Theeuwes, 1992: attentional capture by color singletons

A single out-of-place color measurably slows a visual task you're focused on, because the visual system orients to it involuntarily. In the trainer, color appears only where it is the information: rust means "fix this" (mistyped characters, weak keys, hot zones on the heatmap), and nothing else on screen carries a hue.

Pelli & Tillman, 2008, Nature Neuroscience: crowding

Letters get harder to recognize when flanked by clutter; visual crowding is often a bigger limit on letter recognition than raw sharpness. So the practice line stays centered, spacing stays generous, and nothing sits in a side panel competing with it while you type.

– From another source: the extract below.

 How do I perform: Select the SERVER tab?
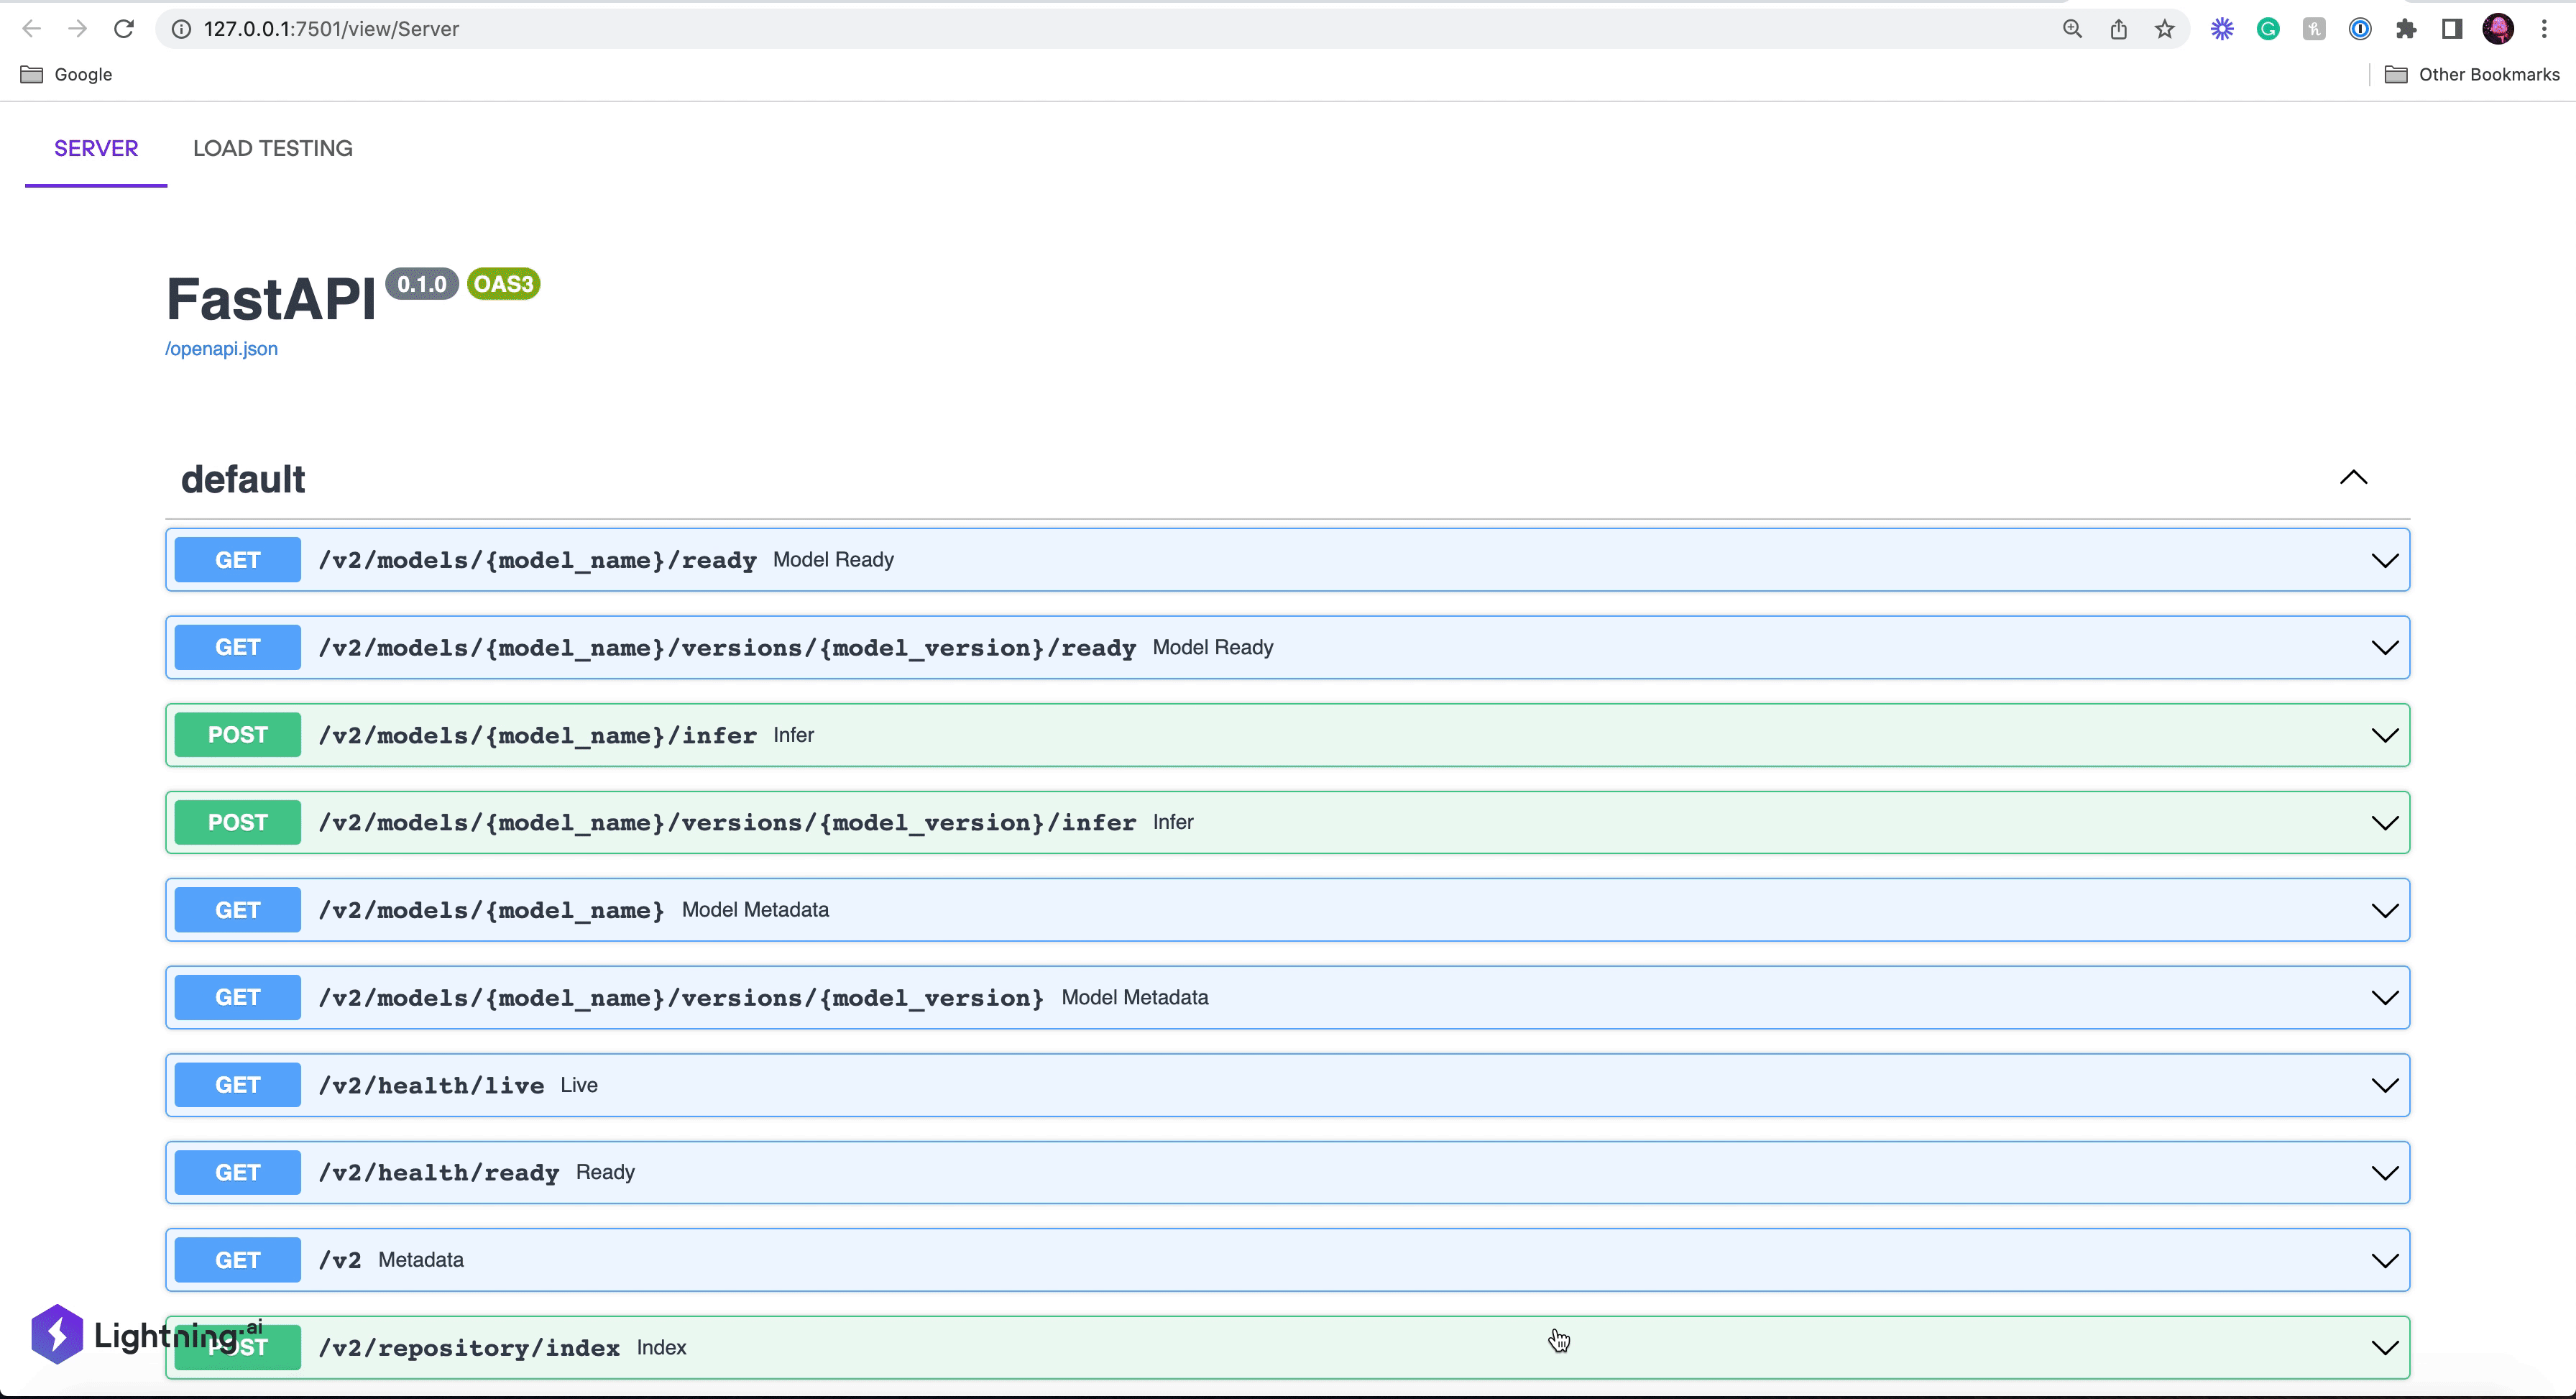point(96,148)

Sanocki, 1987/1988; Sanocki & Dyson, 2012: font tuning

Your visual system tunes to a font's specific letterforms over repeated exposure, and breaking that consistency slows letter identification. Practice text in Polytaipe is always the same monospaced face at a stable size. There is no font picker, because switching fonts would reset that tuning every time.

Zhai et al., 2023, Applied Sciences; Snyder, Logan & Yamaguchi, 2015: typing-specific evidence

Direct research on typing interfaces is limited, but what exists points the same way: legibly sized characters help, and heavy color-coding can slow you down by adding a "find the color, then read it" step before you can act. Clean, immediate feedback, not decorative feedback, is what matters for catching errors as they happen.

Abrams & Christ, 2003: attentional capture by motion onset

New motion in the visual field pulls attention automatically, even when you're trying to ignore it. So while a session is live, the only thing that moves on screen is the caret: no confetti, no shakes, no pulsing stat, nothing sliding in from the side.

Rey, 2012; Sundararajan & Adesope, 2020: the seductive-details effect

Two meta-analyses of the learning-science literature converge on the same finding: decorative-but-irrelevant additions to an instructional interface reliably hurt learning outcomes, because they consume limited working memory that would otherwise go toward the task. A typing trainer is a skill-acquisition interface first, and the same logic applies.

Light or dark? We stay honest.

For fine text in a lit room, dark-on-light has a small repeatable edge in proofreading and acuity, largely because a brighter screen constricts the pupil (Piepenbrock, Mayr & Buchner, 2013–2014). Dark screens reduce glare in dim rooms and some readers prefer them (some with astigmatism find bright-on-dark harder). Neither is universally better, so the reading pages are paper, the trainer is ink, and we claim no speed magic for either.

Dozens of themes are fun to use. Monkeytype does them brilliantly, and we say so without irony. We traded that fun for signal on purpose. Personalizing the practice surface itself (theme packs, custom fonts, color pickers on the typing line) is a stated non-goal, not a missing feature waiting on the roadmap. The one planned exception is accessibility: contrast and size adjustments, because access is not decoration.

Why we built this

We didn’t start from a feature list. We started from the complaints. Typists across Reddit, Hacker News, and app-store reviews describe the same failures: plateaus nobody diagnoses, drills that don’t teach, practice that doesn’t transfer to real writing or code, and, for anyone learning a new layout, abandonment once a fixed lesson set runs dry. Polytaipe exists to close that loop honestly, without ever claiming a layout switch will make you faster when the evidence says it won’t.